"Sevilla [on sheet with] Cadiz [and] Malaga", Braun & Hogenberg
Subject: Seville, Cadiz, & Malaga, Spain
Period: 1572 (circa)
Publication: Civitates Orbis Terrarum, Vol. I
Color: Hand Color
18.8 x 13.4 inches
47.8 x 34 cm
Braun & Hogenberg's Civitates Orbis Terrarum or "Cities of the World" was published between 1572 and 1617. Within the six volumes, 531 towns and cities were depicted on 363 plates, providing the reader with the pleasures of travel without the attendant discomforts. Braun wrote in the preface to the third book, "What could be more pleasant than, in one's own home far from all danger, to gaze in these books at the universal form of the earth . . . adorned with the splendor of cities and fortresses and, by looking at pictures and reading the texts accompanying them, to acquire knowledge which could scarcely be had but by long and difficult journeys?" Braun and Hogenberg incorporated an astonishing wealth of information into each scene beyond the city layout and important buildings.
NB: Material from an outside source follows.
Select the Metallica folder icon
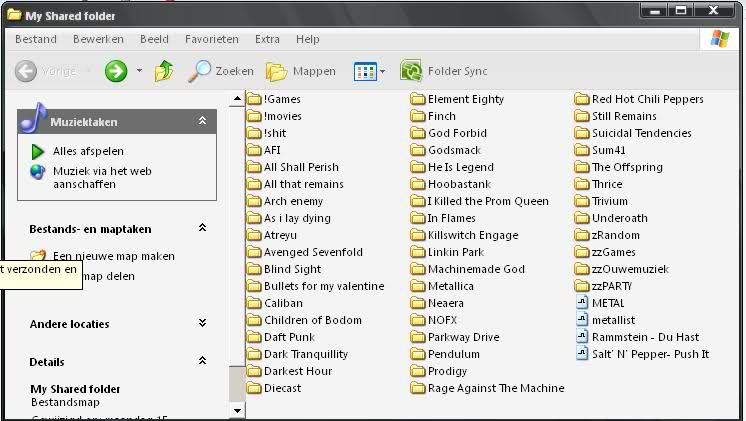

The plates provide an impression of the economy and prominent occupations, and illustrate local costumes, manners and customs.
This sheet presents three views of important Spanish cities. Seville, Spain's most crucial trading center at the time, is shown at top. El Castillo, a fortress and seat of the Inquisition, is in flames at right, and Yglesia maior, the site where Christopher Columbus was buried, is located at center. Figures dance and ride donkeys on the banks the Guadalquivir. Below Seville is a view of Cadiz with fishermen busy at work on the shore. It depicts the old Moorish settlement within the city and also features figures dancing in the foreground. Malaga, another extremely important trading center, appears at bottom with plenty of ships in its harbor. A Moorish fortress built in the 11th century is identified in the center of town. Latin text on verso.
References: Fussel, p. 50-51.
On a watermarked sheet with light toning and soiling, a small printer's crease at top right, and a short centerfold separation that has been closed with paper in the bottom blank margin.